Puede que haya cundido la sensación de que, en los temas universitarios fundamentales, nos encontramos en una especie de callejón sin salida. Razones para ello no faltan. Yo creo, sin embargo, que lo que estamos es ante una encrucijada, en la que todo consiste en acertar con el camino más adecuado. Si no sabes donde vas, todos los caminos te conducen allí y, por eso, en esta encrucijada del sistema universitario ha llegado el momento de marcar claramente el rumbo en ámbitos tan decisivos como los de la convergencia europea, la investigación, la financiación o la reforma del marco normativo. No es cuestión ya de mirar atrás sino adelante, de pensar en el tiempo perdido sino en el que no se puede perder para que, sin más titubeos ni demoras, éste sea verdaderamente el curso de la Universidad.

Como el cartero que siempre llama dos veces, nos encontramos ahora ante una segunda cita con la LOU que confío que, a diferencia de la primera, se haga con y no contra las universidades, para ampliar y no para recortar su autonomía, con un diálogo en el que no sobre conversación ni falte discurso y con una disposición para alcanzar acuerdos que no resulten ser tan sólo fórmulas de compromiso sino propuestas solventes para el futuro del sistema universitario.

Seguramente porque las segundas partes son siempre deudoras de las primeras, puede parecer insuficiente una propuesta de modificación de la LOU presentada por el Ministerio de Educación que no llega a abordar algunos problemas centrales ni a incorporar elementos innovadores en aspectos tan fundamentales como la organización, la financiación universitaria o la transferencia de conocimiento a la sociedad.
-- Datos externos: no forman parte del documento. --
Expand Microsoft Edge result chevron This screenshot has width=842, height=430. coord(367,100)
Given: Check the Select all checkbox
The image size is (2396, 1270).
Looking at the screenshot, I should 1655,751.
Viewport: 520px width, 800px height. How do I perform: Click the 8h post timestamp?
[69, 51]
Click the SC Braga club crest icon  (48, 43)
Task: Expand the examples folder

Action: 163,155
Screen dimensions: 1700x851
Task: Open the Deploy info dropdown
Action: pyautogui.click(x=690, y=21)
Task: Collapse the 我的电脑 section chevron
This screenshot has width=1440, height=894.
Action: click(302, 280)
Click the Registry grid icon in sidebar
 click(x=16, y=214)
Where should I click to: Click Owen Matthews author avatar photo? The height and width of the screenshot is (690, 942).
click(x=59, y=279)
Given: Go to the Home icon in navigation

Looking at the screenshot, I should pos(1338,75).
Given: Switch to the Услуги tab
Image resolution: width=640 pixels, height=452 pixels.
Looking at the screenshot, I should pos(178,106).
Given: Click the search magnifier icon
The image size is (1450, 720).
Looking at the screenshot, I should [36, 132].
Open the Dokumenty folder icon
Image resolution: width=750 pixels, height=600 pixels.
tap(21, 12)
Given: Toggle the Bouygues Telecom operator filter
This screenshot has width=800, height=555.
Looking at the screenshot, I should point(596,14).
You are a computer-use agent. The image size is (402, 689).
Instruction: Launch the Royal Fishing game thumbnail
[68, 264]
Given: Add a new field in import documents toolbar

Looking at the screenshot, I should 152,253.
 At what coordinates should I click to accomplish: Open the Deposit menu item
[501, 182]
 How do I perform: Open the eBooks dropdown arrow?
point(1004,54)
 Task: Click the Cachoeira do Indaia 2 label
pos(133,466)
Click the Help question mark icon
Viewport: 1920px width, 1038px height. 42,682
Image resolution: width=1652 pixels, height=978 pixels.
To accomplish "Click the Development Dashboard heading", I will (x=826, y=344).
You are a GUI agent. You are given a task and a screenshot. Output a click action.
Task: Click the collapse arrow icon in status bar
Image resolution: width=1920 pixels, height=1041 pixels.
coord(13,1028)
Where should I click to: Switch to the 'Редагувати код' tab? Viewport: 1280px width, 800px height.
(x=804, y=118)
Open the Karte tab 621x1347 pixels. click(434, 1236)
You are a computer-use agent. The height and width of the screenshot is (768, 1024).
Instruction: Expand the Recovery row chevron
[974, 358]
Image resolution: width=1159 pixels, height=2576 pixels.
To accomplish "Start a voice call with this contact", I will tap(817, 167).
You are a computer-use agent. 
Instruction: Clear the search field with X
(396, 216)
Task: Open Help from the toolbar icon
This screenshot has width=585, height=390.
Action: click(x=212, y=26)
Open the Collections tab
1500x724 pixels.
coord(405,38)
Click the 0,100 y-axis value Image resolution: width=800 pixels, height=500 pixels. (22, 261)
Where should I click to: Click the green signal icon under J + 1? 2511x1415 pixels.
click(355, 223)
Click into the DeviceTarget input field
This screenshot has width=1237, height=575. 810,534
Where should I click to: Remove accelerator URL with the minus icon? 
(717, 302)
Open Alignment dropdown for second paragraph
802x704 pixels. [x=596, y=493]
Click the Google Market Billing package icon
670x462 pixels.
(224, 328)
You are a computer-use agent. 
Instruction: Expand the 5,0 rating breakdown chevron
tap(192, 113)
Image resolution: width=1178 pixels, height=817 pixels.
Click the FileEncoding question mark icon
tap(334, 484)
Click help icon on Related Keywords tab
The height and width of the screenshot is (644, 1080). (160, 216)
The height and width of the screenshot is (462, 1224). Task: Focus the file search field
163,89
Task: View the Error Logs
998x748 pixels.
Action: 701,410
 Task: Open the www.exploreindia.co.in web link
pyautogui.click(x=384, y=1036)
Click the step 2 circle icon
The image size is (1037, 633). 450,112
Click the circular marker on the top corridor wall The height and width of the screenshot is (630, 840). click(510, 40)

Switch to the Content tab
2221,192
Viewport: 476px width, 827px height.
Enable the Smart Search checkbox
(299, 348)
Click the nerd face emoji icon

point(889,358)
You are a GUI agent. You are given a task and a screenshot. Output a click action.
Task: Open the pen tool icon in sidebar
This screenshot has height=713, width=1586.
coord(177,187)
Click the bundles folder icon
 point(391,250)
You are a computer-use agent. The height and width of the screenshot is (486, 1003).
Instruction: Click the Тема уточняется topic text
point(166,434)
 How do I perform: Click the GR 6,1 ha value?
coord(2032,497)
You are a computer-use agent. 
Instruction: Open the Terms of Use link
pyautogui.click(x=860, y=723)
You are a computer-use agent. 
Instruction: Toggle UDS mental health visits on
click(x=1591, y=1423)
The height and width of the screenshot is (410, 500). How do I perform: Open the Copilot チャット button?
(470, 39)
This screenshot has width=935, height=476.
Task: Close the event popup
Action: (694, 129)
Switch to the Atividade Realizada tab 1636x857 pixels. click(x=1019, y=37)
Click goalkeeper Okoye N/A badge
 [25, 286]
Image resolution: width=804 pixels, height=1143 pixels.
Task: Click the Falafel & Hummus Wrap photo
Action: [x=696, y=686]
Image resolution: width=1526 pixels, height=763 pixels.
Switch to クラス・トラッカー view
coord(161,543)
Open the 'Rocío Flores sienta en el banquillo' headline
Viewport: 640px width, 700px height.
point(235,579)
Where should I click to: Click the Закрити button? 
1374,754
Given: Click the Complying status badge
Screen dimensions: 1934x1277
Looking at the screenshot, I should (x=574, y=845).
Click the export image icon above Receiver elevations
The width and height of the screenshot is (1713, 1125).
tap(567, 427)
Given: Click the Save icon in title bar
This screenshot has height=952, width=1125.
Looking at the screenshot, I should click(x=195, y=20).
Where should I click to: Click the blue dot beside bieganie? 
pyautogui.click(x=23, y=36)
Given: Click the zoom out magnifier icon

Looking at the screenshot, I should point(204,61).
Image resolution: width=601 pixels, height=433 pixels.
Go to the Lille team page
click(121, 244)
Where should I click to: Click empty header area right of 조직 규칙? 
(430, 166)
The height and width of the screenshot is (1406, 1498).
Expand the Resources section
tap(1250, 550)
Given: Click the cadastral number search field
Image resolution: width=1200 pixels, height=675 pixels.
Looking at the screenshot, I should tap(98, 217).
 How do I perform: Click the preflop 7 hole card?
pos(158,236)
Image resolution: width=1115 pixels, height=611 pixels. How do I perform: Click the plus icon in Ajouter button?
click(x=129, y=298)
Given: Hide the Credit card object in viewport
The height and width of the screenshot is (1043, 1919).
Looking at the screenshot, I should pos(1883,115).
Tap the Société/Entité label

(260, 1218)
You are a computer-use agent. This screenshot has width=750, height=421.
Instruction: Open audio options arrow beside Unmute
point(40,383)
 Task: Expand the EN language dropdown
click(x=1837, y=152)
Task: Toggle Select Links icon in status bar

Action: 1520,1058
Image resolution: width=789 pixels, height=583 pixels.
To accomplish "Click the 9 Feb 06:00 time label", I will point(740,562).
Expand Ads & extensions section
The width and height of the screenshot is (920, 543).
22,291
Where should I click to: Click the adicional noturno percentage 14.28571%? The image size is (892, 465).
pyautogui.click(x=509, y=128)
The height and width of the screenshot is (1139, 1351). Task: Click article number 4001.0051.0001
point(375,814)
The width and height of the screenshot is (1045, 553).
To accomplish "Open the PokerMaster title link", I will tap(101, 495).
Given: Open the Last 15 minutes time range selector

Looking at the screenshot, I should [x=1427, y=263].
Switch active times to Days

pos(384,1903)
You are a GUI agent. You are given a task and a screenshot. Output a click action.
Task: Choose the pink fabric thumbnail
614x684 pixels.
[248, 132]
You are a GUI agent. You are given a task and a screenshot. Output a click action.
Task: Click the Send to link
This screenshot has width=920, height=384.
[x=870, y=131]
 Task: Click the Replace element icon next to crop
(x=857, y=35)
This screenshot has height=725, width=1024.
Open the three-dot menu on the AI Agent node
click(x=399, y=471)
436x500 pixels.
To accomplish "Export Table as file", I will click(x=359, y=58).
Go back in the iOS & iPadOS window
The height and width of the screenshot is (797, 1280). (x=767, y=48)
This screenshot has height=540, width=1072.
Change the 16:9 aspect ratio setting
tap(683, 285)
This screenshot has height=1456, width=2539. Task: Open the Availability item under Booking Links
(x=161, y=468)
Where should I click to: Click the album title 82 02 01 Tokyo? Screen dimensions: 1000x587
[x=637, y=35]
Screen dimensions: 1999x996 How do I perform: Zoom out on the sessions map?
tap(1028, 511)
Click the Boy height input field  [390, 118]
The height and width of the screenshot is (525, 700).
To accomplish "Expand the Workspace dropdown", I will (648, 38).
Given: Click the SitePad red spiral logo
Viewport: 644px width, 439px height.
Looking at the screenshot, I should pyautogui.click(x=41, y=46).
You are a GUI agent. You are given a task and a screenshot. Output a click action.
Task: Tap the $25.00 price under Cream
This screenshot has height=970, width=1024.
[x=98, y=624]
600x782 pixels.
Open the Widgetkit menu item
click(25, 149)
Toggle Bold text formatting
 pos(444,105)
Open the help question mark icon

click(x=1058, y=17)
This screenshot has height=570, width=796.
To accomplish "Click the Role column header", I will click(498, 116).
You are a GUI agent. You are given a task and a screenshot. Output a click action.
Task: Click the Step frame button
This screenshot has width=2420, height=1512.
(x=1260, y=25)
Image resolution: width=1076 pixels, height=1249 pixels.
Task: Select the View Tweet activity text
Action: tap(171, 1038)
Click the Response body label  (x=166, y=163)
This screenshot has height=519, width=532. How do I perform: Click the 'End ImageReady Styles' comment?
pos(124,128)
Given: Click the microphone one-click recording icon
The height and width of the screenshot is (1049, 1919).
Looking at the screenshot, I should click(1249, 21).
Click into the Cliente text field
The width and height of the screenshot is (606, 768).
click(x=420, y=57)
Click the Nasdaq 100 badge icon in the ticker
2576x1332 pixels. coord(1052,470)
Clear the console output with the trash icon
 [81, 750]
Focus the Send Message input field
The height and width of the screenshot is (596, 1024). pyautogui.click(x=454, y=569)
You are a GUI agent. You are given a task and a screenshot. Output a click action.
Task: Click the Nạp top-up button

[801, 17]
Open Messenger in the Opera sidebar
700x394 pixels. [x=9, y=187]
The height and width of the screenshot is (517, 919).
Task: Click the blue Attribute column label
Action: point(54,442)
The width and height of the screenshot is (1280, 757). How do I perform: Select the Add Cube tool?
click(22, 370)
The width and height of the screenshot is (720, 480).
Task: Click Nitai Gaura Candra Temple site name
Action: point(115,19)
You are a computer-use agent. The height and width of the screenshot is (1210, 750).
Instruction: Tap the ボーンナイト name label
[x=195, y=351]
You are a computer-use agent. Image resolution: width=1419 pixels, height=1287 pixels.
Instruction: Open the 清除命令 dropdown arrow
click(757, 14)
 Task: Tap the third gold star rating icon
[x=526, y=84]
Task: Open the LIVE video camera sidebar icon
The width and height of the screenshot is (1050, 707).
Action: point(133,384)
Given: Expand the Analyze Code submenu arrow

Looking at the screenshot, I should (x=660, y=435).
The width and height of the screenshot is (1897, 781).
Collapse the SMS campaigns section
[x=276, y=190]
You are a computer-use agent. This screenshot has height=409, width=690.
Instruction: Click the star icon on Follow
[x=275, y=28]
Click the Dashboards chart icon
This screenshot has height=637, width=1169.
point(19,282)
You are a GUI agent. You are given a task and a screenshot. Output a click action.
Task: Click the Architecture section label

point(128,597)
Pero quizá haya que huir ahora del maximalismo para no caer en la inoperancia y, enriquecida con propuestas como las que preparamos en la Conferencia de Rectores de las Universidades Españolas (CRUE), lo que cabe pedir a esta reforma es que dote de mayor flexibilidad al marco legislativo universitario, que fomente la diversidad, la diferenciación y la autonomía de las universidades y que permita superar las principales disfunciones que venimos padeciendo.

Creo, por eso, que habría que proceder con la toda la diligencia, agilidad y sencillez posible en el debate y la tramitación de la reforma, ya que no debemos someter al sistema a incertidumbres y costes como los que derivarían, por ejemplo, tanto de proceder a una nueva convocatoria de pruebas de habilitación como de dejar de hacerlo, en vez de poner en marcha con la mayor prontitud los nuevos mecanismos de acreditación. Y libres ya de la presión de la inmediatez, ha de ser después cuando nos propongamos invertir el signo de una dinámica en que ha habido más legislación que gestión, más normas que pensamiento reflexivo, y cuando dediquemos nuestros principales esfuerzos al diseño de la universidad que queremos y que necesitamos para las próximas décadas.

En la actual encrucijada universitaria, hemos de acertar, además, a elegir entre caminos que no llevan por igual a Bolonia. Se requieren, para ello, algunas señales orientadoras que nos eviten la sensación de conducir mirando por el retrovisor y que nos permitan pasar del diseño a la ejecución y del laboratorio al campo de prácticas. Ha llegado también el momento en que (como me consta que quiere hacer el ministerio) se ha de disponer de propuestas concretas sobre la estructura, organización, composición y directrices de las nuevas titulaciones europeas, para ponerse a trabajar en ellas. Porque no puede repetirse el modo poco ejemplar en que este año han debido tramitarse los posgrados; no puede mantenerse la incógnita de la duración de las enseñanzas, que ahora parece decantarse por el 3+1+1; y no puede prolongarse la incertidumbre respecto a la relación completa de las nuevas titulaciones de grado.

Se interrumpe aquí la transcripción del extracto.